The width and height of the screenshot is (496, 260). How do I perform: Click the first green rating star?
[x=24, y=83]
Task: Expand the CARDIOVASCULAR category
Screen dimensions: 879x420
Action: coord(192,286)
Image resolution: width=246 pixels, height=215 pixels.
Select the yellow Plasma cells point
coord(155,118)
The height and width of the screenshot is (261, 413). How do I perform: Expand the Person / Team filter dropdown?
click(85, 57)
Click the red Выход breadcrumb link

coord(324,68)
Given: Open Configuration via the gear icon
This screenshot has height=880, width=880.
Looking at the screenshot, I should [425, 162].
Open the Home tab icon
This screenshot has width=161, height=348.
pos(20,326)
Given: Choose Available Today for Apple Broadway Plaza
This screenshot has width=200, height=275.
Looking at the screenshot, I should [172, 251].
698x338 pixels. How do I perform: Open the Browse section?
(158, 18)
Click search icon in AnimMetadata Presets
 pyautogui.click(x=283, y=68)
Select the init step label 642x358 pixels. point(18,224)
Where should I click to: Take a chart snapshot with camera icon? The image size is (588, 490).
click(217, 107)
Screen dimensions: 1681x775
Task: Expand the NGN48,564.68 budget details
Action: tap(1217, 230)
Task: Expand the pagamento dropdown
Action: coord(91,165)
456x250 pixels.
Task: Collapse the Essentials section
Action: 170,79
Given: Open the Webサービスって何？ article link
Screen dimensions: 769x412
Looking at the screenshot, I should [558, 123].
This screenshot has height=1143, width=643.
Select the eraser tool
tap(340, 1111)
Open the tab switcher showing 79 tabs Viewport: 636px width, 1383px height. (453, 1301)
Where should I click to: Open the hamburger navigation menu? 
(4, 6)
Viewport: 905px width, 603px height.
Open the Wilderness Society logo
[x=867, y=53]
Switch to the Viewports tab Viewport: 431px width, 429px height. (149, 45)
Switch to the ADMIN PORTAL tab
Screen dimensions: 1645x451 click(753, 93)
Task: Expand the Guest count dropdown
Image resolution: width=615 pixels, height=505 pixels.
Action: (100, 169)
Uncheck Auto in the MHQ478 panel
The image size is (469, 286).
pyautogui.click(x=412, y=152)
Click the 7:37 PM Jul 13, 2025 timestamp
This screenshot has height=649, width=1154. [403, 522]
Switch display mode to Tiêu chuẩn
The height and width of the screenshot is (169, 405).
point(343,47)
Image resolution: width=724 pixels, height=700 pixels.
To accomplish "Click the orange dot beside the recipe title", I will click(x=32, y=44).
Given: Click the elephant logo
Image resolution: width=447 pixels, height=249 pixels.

○ ○ ○

→ **Brief**
Start with the line above that contains "This screenshot has height=880, width=880." and end with the line that contains "Given: Open the Webサービスって何？ article link". Write out those lines exactly, and only those.

→ **Response area**
This screenshot has height=880, width=880.
Looking at the screenshot, I should [425, 162].
Open the Home tab icon
This screenshot has width=161, height=348.
pos(20,326)
Given: Choose Available Today for Apple Broadway Plaza
This screenshot has width=200, height=275.
Looking at the screenshot, I should [172, 251].
698x338 pixels. How do I perform: Open the Browse section?
(158, 18)
Click search icon in AnimMetadata Presets
 pyautogui.click(x=283, y=68)
Select the init step label 642x358 pixels. point(18,224)
Where should I click to: Take a chart snapshot with camera icon? The image size is (588, 490).
click(217, 107)
Screen dimensions: 1681x775
Task: Expand the NGN48,564.68 budget details
Action: tap(1217, 230)
Task: Expand the pagamento dropdown
Action: coord(91,165)
456x250 pixels.
Task: Collapse the Essentials section
Action: 170,79
Given: Open the Webサービスって何？ article link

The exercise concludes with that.